Pernicious anemia is a rare chronic type of anemia characterized by the body’s inability to produce healthy red blood cells due to the lack of vitamin B12. It is usually caused by the lack of Intrinsic Factor that is produced by the cells in the stomach’s lining which is essential in absorbing vitamin B12 from food through the intestines.
The symptoms of pernicious anemia are insidious, slow, and steady and they develop over many years. Most of these symptoms can be linked to other conditions which makes it more difficult to diagnose the disease.
Pernicious anemia is diagnosed through a thorough clinical evaluation of the patient which includes a physical examination, a detailed patient history based on the patient’s family and medical histories, and specialized laboratory tests.
In diagnosing pernicious anemia, the doctor also checks for the primary cause of the disease.

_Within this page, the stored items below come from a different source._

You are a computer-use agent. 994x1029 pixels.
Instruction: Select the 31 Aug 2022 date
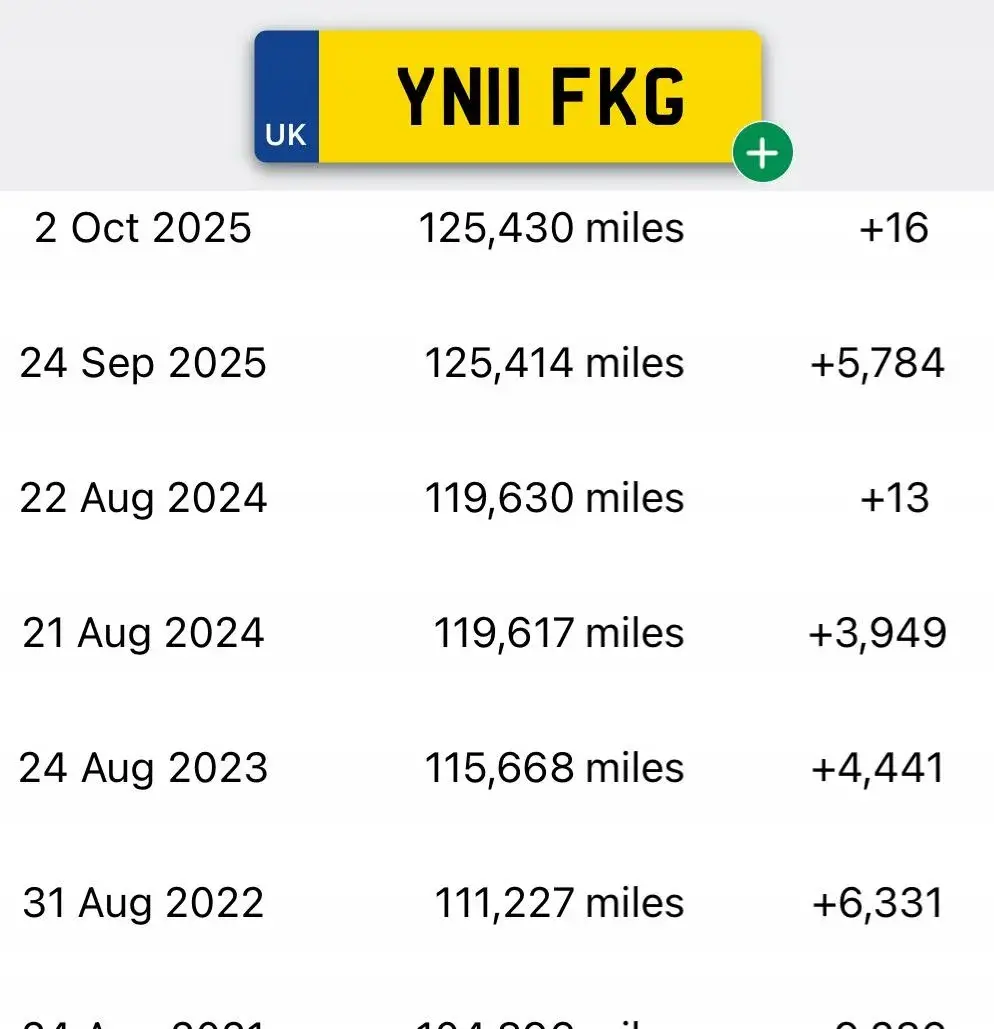point(143,904)
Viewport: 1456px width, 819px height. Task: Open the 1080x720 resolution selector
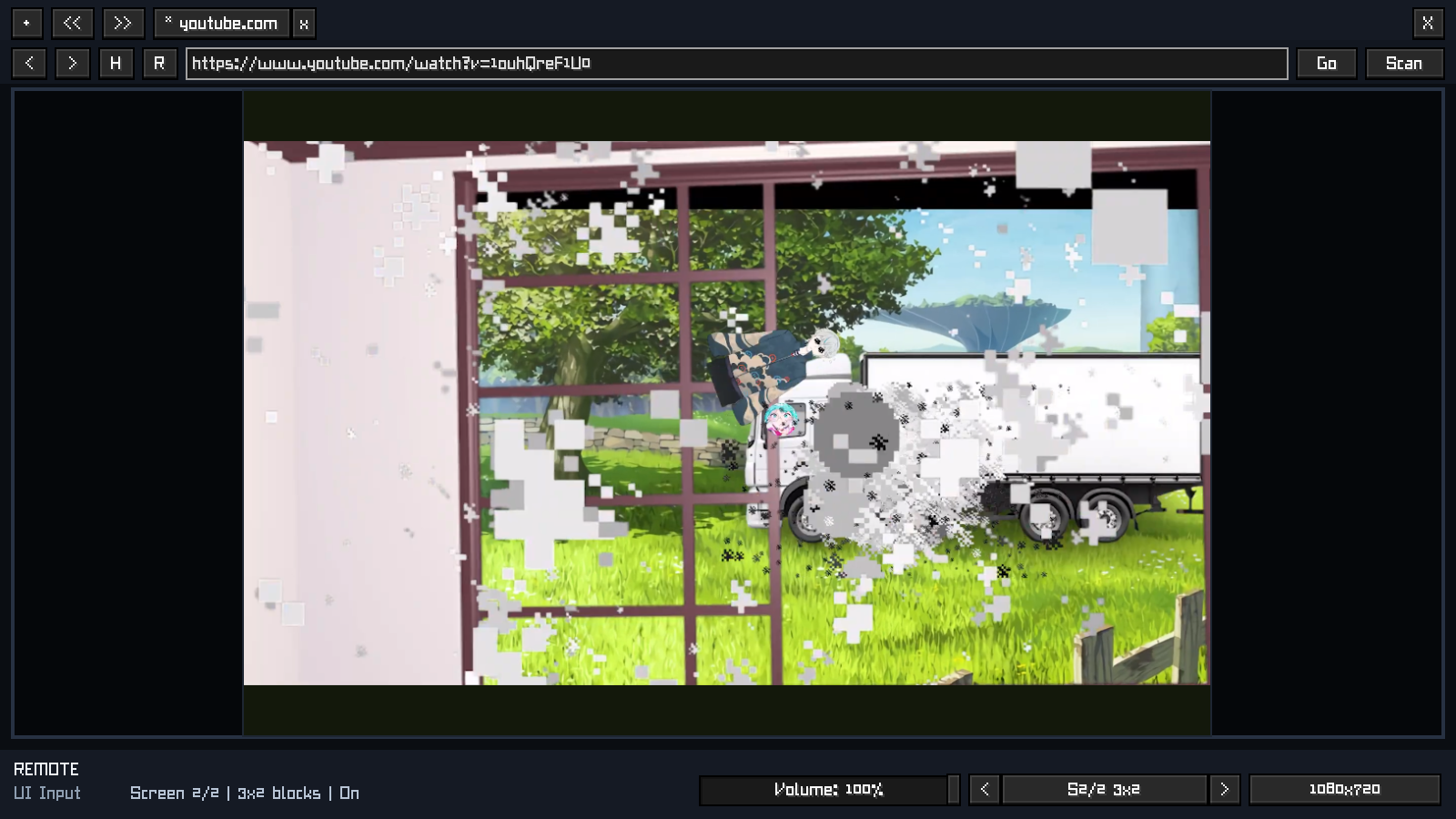1345,789

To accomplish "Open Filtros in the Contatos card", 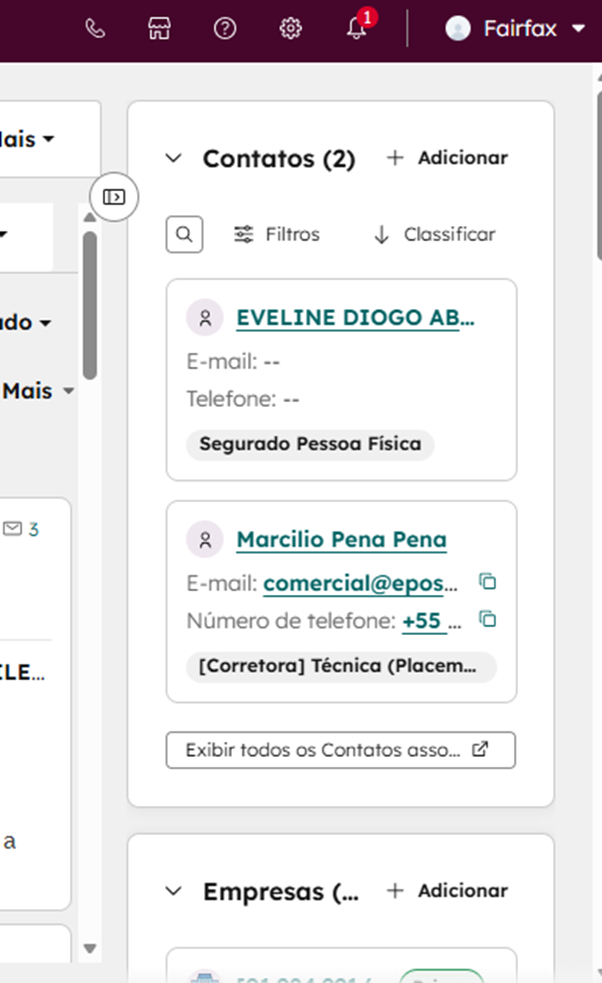I will point(276,234).
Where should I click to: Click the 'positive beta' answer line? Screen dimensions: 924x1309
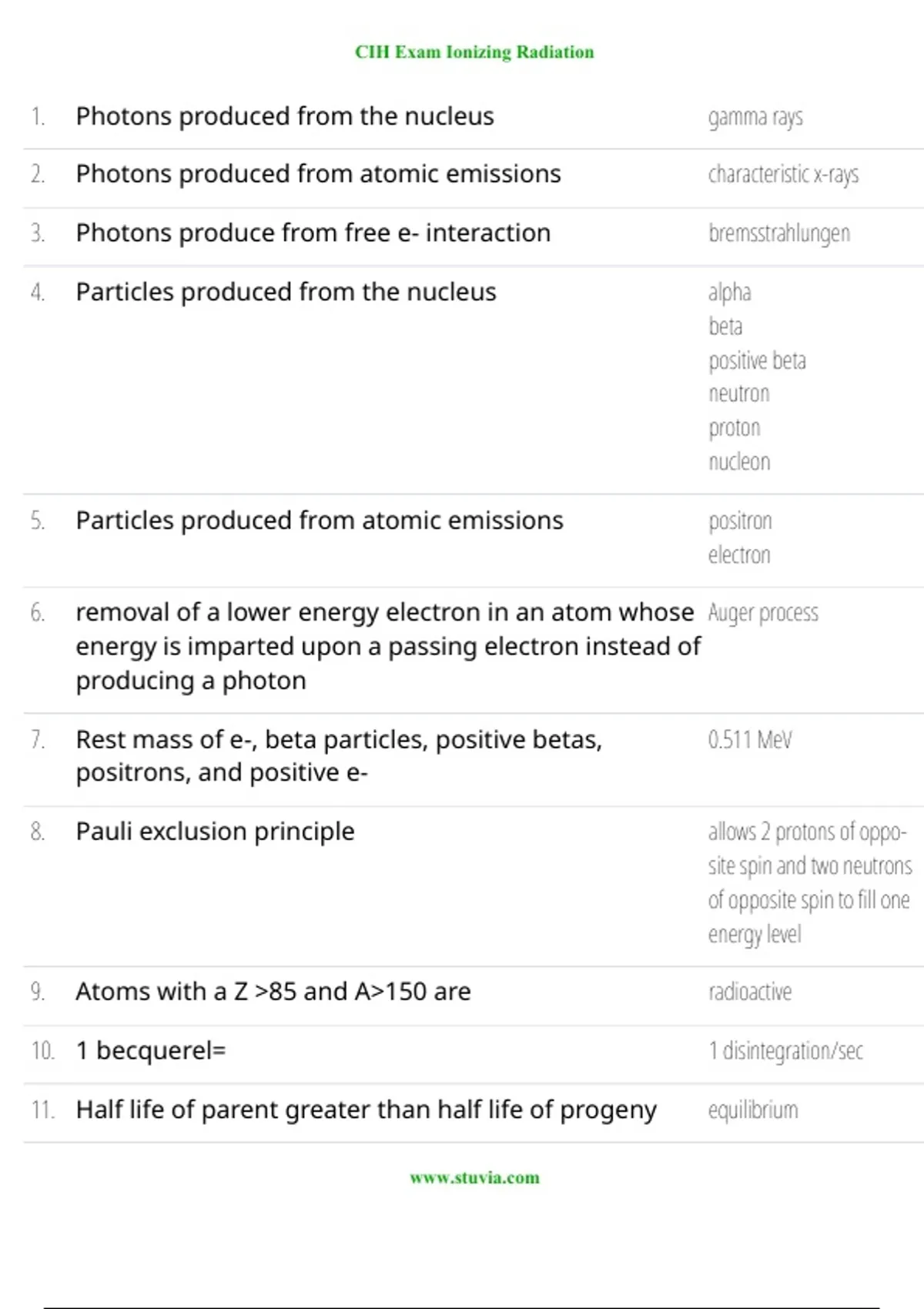point(757,360)
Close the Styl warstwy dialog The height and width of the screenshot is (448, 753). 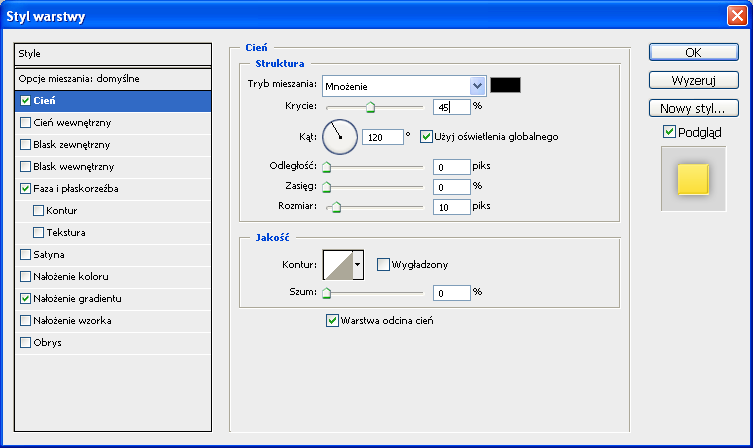736,15
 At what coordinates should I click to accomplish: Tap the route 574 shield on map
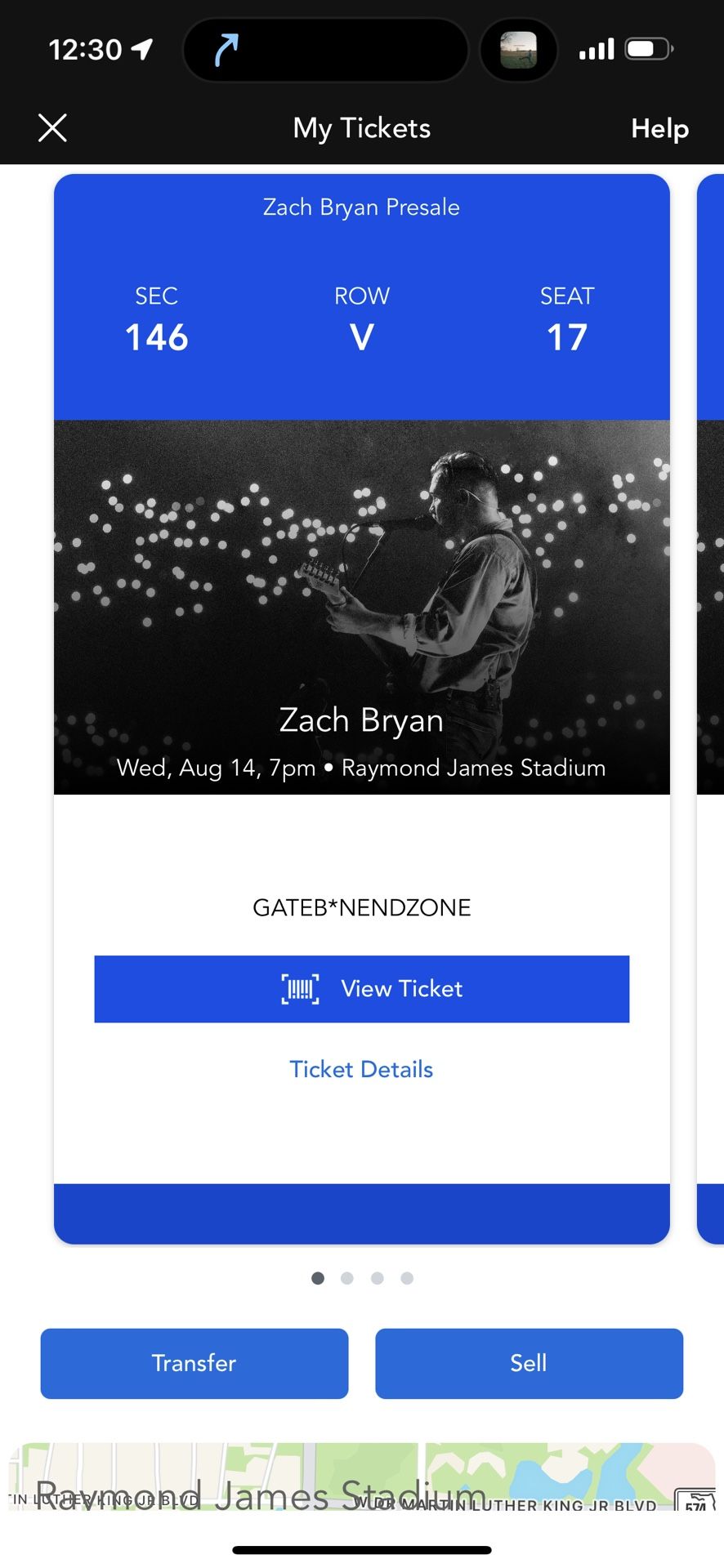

The doctor wants to know whether the disease is caused by the lack of Intrinsic Factor or it is caused by something else. He/she also wants to know how severe the condition is to be able to give the proper treatment needed by the patient.
Family and Medical Histories
The doctor usually asks about the symptoms that the patient is experiencing. The doctor also asks about the following:
- The diet and the medicines being taken
- History of intestinal or stomach surgeries
- History of digestive disorders like Crohn’s disease or celiac disease
- Family history of pernicious anemia or other types of anemia
- Family history of autoimmune endocrine disorders such as type 1 diabetes, Addison’s disease, vitiligo, or Graves’ disease
The doctor does a physical test for possible symptoms of pernicious anemia. The doctor may look for the following signs of pernicious anemia:
- yellowish or pale skin
- enlarged liver
- irregular or rapid heartbeats or heart murmur
- signs of damage to the nerves
The doctor wants to see how well the patient’s senses, muscles, reflexes, and eyes work. He/she may also ask questions or perform tests to check for coordination, walking ability, and mental status.
Complete Blood Count
A CBC or complete blood count is normally the first test to diagnose most types of anemia. The CBC checks the hematocrit and hemoglobin levels. A low level of hematocrit or hemoglobin is a sign that an individual has anemia.
CBC checks the number of platelets, red blood cells, and white blood cells in the blood. Unusual results can be a sign of anemia, an infection, other blood disorders, or another problem or condition.
CBC also looks at MCV or mean corpuscular volume which measures the average size of red blood cells. MCV can serve as a clue to what’s causing anemia. Red blood cells are usually larger than usual in pernicious anemia.
- Vitamin B12 deficiency test: A blood test can help the doctor assess the vitamin B12 levels of a patient. Low levels of vitamin B12 indicate a deficiency.
- Intrinsic Factor deficiency test: A blood sample is needed in order to test Intrinsic Factor deficiency. The blood is tested to check for antibodies that are against Intrinsic Factor and the stomach’s cells.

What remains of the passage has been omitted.